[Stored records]

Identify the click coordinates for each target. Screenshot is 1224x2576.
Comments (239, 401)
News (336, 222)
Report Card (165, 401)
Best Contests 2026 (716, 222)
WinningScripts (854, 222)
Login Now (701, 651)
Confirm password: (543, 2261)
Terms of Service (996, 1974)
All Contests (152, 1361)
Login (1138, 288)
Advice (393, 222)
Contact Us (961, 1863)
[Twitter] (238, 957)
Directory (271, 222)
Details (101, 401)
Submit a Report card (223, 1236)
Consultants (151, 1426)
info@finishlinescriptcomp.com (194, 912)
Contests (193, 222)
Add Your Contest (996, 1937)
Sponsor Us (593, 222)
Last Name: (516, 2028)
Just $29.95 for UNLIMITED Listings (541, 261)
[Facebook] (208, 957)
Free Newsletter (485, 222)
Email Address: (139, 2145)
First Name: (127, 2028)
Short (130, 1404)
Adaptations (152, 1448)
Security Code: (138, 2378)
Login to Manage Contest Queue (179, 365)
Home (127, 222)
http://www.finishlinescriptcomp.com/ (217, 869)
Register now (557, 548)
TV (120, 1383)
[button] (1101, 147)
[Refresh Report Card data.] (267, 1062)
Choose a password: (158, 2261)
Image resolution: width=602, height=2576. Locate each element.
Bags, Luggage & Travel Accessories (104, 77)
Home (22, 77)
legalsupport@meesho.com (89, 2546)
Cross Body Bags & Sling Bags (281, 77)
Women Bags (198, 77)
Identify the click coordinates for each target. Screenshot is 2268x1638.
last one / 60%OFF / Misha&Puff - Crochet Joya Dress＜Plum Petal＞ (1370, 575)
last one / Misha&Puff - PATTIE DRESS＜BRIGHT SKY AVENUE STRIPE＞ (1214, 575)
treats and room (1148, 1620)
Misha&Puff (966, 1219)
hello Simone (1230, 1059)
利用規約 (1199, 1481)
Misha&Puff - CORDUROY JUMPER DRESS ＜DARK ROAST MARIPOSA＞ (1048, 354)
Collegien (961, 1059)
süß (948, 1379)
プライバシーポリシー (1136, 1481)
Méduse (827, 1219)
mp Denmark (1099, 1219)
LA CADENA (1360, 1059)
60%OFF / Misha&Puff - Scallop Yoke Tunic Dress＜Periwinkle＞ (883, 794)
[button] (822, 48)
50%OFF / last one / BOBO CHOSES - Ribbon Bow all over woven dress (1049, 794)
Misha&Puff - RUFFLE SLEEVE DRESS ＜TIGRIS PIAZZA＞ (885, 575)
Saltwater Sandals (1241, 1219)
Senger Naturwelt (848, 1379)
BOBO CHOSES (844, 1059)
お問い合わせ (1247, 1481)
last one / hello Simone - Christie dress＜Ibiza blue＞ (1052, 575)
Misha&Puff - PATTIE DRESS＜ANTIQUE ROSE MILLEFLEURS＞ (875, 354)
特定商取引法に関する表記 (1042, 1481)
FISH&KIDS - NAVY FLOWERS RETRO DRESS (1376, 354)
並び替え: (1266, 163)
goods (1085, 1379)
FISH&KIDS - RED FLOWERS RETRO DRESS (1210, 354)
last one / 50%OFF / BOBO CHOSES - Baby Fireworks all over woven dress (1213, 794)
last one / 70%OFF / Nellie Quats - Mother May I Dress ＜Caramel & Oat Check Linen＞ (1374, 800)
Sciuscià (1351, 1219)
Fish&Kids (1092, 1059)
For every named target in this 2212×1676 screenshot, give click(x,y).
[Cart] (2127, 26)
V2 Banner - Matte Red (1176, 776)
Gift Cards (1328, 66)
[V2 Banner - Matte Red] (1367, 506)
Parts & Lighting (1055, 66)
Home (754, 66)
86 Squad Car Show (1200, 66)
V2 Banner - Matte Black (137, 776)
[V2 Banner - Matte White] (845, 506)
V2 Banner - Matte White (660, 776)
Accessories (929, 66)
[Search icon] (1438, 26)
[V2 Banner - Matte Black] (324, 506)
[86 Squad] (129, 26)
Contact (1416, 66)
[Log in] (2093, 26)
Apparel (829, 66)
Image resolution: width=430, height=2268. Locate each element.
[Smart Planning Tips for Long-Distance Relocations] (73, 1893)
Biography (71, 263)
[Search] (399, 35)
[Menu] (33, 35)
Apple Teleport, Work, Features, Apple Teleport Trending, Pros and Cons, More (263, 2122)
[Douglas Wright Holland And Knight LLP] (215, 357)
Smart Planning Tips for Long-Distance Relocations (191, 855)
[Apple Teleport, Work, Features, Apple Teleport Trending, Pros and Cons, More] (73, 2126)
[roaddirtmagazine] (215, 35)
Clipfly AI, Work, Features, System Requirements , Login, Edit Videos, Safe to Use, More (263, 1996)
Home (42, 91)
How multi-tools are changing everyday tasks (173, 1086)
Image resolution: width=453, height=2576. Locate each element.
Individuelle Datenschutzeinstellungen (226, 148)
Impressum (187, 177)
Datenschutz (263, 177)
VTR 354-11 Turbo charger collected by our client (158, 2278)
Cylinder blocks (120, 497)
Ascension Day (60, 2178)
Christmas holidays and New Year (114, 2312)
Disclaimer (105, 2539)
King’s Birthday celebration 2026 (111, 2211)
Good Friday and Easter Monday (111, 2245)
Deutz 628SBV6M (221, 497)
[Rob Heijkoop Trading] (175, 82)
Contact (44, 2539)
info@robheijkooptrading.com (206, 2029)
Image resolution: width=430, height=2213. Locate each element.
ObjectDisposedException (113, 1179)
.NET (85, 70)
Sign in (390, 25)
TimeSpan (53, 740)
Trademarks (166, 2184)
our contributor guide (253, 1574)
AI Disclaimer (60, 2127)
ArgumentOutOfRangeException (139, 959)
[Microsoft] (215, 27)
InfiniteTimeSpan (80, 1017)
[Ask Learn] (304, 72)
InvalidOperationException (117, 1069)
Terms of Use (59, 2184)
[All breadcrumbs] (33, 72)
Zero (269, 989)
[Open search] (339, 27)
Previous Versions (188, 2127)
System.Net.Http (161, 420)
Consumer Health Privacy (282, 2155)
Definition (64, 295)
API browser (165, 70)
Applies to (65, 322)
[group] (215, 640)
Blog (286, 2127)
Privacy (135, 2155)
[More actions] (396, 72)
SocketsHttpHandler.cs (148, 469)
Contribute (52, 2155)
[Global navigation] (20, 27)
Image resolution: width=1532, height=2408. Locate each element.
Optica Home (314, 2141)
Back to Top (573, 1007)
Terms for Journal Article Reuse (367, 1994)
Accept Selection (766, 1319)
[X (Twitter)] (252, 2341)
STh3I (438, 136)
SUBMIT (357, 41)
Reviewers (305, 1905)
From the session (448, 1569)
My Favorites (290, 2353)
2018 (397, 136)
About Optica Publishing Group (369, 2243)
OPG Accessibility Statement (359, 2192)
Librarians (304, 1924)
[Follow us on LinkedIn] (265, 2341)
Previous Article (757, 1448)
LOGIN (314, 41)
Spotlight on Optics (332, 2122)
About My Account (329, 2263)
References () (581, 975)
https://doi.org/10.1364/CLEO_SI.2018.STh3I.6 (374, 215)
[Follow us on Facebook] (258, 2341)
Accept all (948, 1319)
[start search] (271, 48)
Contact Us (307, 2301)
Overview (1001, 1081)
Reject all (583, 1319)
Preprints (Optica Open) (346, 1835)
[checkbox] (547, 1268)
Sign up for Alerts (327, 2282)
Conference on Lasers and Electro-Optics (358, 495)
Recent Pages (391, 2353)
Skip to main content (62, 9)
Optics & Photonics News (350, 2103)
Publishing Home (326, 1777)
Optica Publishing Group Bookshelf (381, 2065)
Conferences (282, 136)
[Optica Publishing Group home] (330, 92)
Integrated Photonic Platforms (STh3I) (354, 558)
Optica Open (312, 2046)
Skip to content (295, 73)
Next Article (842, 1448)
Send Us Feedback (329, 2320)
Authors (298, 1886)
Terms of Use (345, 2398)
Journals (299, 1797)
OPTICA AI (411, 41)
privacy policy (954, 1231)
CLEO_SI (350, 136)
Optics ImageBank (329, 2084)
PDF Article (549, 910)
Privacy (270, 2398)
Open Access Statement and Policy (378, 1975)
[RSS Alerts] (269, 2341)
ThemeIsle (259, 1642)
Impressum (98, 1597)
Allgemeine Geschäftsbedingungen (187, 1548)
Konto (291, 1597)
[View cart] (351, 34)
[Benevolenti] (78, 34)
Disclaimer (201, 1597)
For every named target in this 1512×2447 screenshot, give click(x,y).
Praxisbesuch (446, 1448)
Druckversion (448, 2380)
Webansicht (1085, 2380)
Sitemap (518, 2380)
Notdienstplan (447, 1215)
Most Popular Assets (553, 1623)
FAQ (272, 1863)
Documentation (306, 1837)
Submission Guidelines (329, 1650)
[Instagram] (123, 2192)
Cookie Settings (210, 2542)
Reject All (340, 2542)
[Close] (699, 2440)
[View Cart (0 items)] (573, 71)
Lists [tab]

### Task details
Going back to the entries above, set down exactly the lines that begin at the one with "Image resolution: width=430, height=2268." and end at the one with "[roaddirtmagazine] (215, 35)", both included, and nothing else.

### Answer for this exercise
Image resolution: width=430, height=2268. Locate each element.
[Smart Planning Tips for Long-Distance Relocations] (73, 1893)
Biography (71, 263)
[Search] (399, 35)
[Menu] (33, 35)
Apple Teleport, Work, Features, Apple Teleport Trending, Pros and Cons, More (263, 2122)
[Douglas Wright Holland And Knight LLP] (215, 357)
Smart Planning Tips for Long-Distance Relocations (191, 855)
[Apple Teleport, Work, Features, Apple Teleport Trending, Pros and Cons, More] (73, 2126)
[roaddirtmagazine] (215, 35)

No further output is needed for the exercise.